Movie Review- The Gunman

Sean Penn in The Gunman

The Gunman


Sean Penn, is an interesting actor. He's performed a wide range of characters since the early 80's. He's played a pot head with Big Kahuna aspirations (Fast Times at Ridgemont High), an overacting pretty boy with a comb (Colors), a coke snorting lawyer with a Jew fro (Carlito's Way), a repentant rapist with a southern drawl (Dead Man Walking), a Bostonian mini-mafia king mourning his daughter's murder (Mystic River), and one time, he even went full retard (I Am Sam). He was also was good as a gay politician in the 70's (Milk). It seems that when Mr. Penn applies himself to a role, he runs away with it. Other times though, I'm not sure of how much his heart is really invested (Shanghai Surprise, We're No Angels, The Interpreter).

Movie Review- 

The Gunman, is one of Penn's films where you can see the effort that he put into the role but, not in the proper areas. The effort that I'm referring to, is of his physical appearance and not his character's range instead. With Penn being a man in his fifties, I can appreciate him taking care of his body and not letting time & gravity win the battle. Of course, a multi-million dollar salary does make a rigorous workout schedule easier to bear. Penn spends most of this film as a quiet  mumbler that speaks only when spoken to. I find it kind of difficult to root for the film's hero when he act's more like a robot, and less like a human being. What I did root for, was the movie itself. For the first two acts, The Gunman is an intriguing action thriller, set in many different locations. There were times during the action scenes that I was actually feeling anxious for Penn's character. That's probably because he wasn't talking at those moments.
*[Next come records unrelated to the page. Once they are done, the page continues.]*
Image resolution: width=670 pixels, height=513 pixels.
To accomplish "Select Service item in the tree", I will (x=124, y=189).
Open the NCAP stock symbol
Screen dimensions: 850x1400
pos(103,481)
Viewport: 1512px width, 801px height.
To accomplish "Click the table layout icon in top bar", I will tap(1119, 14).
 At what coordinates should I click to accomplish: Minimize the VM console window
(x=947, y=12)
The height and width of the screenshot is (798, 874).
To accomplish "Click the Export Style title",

What makes up for Penn's lack of charisma, is his supporting cast. Italian actress Jasmine Trinca, as Penn's love interest, isn't overemotional, nor is she misused for most of the film. The love story that surrounds Penn and Trinca is left more to facial expressions and gestures, than just verbally emoting for effect. What blows their relationship (and this film) out of the water, is the performance of Javier Bardem (Skyfall). He plays his character so well that when he's absent from the screen, the film (especially the third act) suffers. Same goes for Ray Winstone (Beowulf). He's a comfortable side character that gets squandered later on. Lastly, Idris Elba (Luther) as an Interpol agent, is interesting but scarcely used to the point that you wonder why he was even cast in the first place.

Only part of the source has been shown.